Universität Ulm, Fakultät für Informatik, Abtl. Künstliche Intelligenz up: Abteilungsseminar KI

Talk

Superposition-Based Specification of Distributed Reactive Systems: the DisCo Approach

Dr. Pertti Kellomäki, Tampere University of Technology, Software Systems Laboratory, 25.10.2000



 
 Abstract

The talk will give an overview of how distributed reactive systems are specified using the DisCo approach. The method is distinguished by the use of objects, joint actions, superposition and closed world modeling.

DisCo is a specification language and a specification methodology based on the Temporal Logic of Actions. Specifications are constructed by starting with a very abstract view of the system, specified using objects and their multi-way synchronizations called joint actions. Details are then superimposed layerwise in superposition steps that preserve safety properties by construction. Each layer describes a closed world with respect to some state variables, i.e. it completely characterizes how the values of the variables can change. A system is thus always effectively specified together with its environment. In contrast to many other approaches, a DisCo layer can introduce state variables and functionality to several objects of the system, specifying one aspect of the collective behavior.

We also describe ongoing work in the area of formal verification. By parameterizing a DisCo layer with assumptions about how it may be applied, it is possible to verify safety properties of the layer. These properties become properties of a specification obtained by applying the layer, provided the assumptions can be verified to hold. This makes it possible to package design solutions with verified behavioral properties using DisCo layers. Specifications can then be constructed by composing instantiations of such layers, similarly to how design patterns are used in object-oriented specification.

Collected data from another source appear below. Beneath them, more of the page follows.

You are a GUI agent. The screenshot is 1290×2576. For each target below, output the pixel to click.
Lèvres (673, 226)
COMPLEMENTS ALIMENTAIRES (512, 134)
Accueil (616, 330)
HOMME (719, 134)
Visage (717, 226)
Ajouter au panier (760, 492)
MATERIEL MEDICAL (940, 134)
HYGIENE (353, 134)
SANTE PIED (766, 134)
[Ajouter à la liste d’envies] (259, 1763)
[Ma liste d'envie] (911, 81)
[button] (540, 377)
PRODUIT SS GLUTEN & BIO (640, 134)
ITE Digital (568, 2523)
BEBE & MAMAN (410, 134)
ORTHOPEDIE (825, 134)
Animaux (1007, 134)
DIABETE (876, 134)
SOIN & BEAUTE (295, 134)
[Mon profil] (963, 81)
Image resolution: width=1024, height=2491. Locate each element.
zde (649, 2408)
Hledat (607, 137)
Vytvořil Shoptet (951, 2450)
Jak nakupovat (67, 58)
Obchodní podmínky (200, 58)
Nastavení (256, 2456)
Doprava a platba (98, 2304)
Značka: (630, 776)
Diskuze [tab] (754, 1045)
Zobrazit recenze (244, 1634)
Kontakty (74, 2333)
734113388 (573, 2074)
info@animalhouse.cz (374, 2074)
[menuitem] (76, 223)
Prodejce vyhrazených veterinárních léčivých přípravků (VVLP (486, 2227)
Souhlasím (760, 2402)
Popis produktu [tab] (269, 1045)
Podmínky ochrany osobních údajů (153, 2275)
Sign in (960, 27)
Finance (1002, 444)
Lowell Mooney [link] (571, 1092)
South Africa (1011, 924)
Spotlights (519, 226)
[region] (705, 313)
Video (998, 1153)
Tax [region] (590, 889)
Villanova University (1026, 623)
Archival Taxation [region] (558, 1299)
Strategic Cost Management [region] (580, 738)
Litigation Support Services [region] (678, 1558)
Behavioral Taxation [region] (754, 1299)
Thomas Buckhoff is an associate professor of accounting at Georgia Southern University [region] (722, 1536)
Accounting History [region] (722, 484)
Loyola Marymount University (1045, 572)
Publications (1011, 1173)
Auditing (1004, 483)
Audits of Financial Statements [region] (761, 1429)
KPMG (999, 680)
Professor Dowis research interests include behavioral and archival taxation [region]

As part of this work, we have started to build a deep embedding of the DisCo specification language in the logic of the PVS theorem prover. In a deep embedding, semantics of the syntactical forms of DisCo specifications are directly expressed in the embedding logic. This allows us to reason about properties of the DisCo language, which is not a case in a shallow embedding where DisCo specifications are mapped to equivalent theories in PVS. A deep embedding may also be more convenient for the verification of individual specifications, as DisCo specifications contain implicit assumptions about which objects are changed. In a shallow embedding, these assumptions need to be made explicit in the form of large quantified formulas, while in a deep embedding they can be expressed implicitly using recursive functions in PVS.